___ Dati forniti ___

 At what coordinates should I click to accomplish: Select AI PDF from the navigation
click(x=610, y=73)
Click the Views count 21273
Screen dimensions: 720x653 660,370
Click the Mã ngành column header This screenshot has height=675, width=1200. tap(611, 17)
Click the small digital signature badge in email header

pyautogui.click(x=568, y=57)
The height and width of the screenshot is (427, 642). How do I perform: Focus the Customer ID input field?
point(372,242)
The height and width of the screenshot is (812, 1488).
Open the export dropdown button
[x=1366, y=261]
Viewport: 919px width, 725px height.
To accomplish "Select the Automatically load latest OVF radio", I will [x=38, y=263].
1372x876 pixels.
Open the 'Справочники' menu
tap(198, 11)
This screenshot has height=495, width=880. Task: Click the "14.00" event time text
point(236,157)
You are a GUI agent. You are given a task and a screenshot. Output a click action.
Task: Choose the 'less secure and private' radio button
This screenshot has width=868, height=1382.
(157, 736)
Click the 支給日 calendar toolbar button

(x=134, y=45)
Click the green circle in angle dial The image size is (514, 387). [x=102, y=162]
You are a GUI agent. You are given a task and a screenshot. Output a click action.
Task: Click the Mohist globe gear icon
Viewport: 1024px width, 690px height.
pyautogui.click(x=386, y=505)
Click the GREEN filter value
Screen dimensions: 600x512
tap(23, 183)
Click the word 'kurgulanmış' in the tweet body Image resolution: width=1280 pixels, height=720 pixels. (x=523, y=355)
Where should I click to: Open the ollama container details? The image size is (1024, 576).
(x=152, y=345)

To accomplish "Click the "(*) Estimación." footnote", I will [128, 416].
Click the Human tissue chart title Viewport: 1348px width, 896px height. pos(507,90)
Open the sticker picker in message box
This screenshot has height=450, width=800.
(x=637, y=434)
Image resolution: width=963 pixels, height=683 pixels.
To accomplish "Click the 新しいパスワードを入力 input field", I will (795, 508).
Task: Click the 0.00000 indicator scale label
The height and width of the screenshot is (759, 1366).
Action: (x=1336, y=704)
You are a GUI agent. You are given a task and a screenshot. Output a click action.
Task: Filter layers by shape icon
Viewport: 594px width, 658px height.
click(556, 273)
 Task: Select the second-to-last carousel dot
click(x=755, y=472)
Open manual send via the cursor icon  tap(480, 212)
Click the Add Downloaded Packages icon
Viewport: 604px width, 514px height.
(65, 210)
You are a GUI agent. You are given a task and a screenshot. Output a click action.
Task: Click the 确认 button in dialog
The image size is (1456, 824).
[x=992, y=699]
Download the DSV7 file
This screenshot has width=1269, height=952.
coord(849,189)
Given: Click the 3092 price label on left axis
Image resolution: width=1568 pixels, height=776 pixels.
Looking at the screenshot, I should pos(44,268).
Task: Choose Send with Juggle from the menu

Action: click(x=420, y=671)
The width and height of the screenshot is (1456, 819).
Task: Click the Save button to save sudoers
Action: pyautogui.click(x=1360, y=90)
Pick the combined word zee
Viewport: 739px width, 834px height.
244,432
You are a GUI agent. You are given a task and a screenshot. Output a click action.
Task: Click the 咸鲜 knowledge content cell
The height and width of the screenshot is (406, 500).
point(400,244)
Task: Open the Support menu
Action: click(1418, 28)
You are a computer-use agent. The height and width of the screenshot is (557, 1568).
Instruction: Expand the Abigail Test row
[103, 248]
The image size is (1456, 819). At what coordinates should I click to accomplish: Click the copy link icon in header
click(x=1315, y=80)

___

Trascrivi per favore l'elenco qui sopra dalla prima all'ultima riga, senza modificare nulla.

 At what coordinates should I click to accomplish: Select AI PDF from the navigation
click(x=610, y=73)
Click the Views count 21273
Screen dimensions: 720x653 660,370
Click the Mã ngành column header This screenshot has height=675, width=1200. tap(611, 17)
Click the small digital signature badge in email header

pyautogui.click(x=568, y=57)
The height and width of the screenshot is (427, 642). How do I perform: Focus the Customer ID input field?
point(372,242)
The height and width of the screenshot is (812, 1488).
Open the export dropdown button
[x=1366, y=261]
Viewport: 919px width, 725px height.
To accomplish "Select the Automatically load latest OVF radio", I will [x=38, y=263].
1372x876 pixels.
Open the 'Справочники' menu
tap(198, 11)
This screenshot has height=495, width=880. Task: Click the "14.00" event time text
point(236,157)
You are a GUI agent. You are given a task and a screenshot. Output a click action.
Task: Choose the 'less secure and private' radio button
This screenshot has width=868, height=1382.
(157, 736)
Click the 支給日 calendar toolbar button

(x=134, y=45)
Click the green circle in angle dial The image size is (514, 387). [x=102, y=162]
You are a GUI agent. You are given a task and a screenshot. Output a click action.
Task: Click the Mohist globe gear icon
Viewport: 1024px width, 690px height.
pyautogui.click(x=386, y=505)
Click the GREEN filter value
Screen dimensions: 600x512
tap(23, 183)
Click the word 'kurgulanmış' in the tweet body Image resolution: width=1280 pixels, height=720 pixels. (x=523, y=355)
Where should I click to: Open the ollama container details? The image size is (1024, 576).
(x=152, y=345)

To accomplish "Click the "(*) Estimación." footnote", I will [128, 416].
Click the Human tissue chart title Viewport: 1348px width, 896px height. pos(507,90)
Open the sticker picker in message box
This screenshot has height=450, width=800.
(x=637, y=434)
Image resolution: width=963 pixels, height=683 pixels.
To accomplish "Click the 新しいパスワードを入力 input field", I will (795, 508).
Task: Click the 0.00000 indicator scale label
The height and width of the screenshot is (759, 1366).
Action: (x=1336, y=704)
You are a GUI agent. You are given a task and a screenshot. Output a click action.
Task: Filter layers by shape icon
Viewport: 594px width, 658px height.
click(556, 273)
 Task: Select the second-to-last carousel dot
click(x=755, y=472)
Open manual send via the cursor icon  tap(480, 212)
Click the Add Downloaded Packages icon
Viewport: 604px width, 514px height.
(65, 210)
You are a GUI agent. You are given a task and a screenshot. Output a click action.
Task: Click the 确认 button in dialog
The image size is (1456, 824).
[x=992, y=699]
Download the DSV7 file
This screenshot has width=1269, height=952.
coord(849,189)
Given: Click the 3092 price label on left axis
Image resolution: width=1568 pixels, height=776 pixels.
Looking at the screenshot, I should pos(44,268).
Task: Choose Send with Juggle from the menu

Action: click(x=420, y=671)
The width and height of the screenshot is (1456, 819).
Task: Click the Save button to save sudoers
Action: pyautogui.click(x=1360, y=90)
Pick the combined word zee
Viewport: 739px width, 834px height.
244,432
You are a GUI agent. You are given a task and a screenshot. Output a click action.
Task: Click the 咸鲜 knowledge content cell
The height and width of the screenshot is (406, 500).
point(400,244)
Task: Open the Support menu
Action: click(1418, 28)
You are a computer-use agent. The height and width of the screenshot is (557, 1568).
Instruction: Expand the Abigail Test row
[103, 248]
The image size is (1456, 819). At what coordinates should I click to accomplish: Click the copy link icon in header
click(x=1315, y=80)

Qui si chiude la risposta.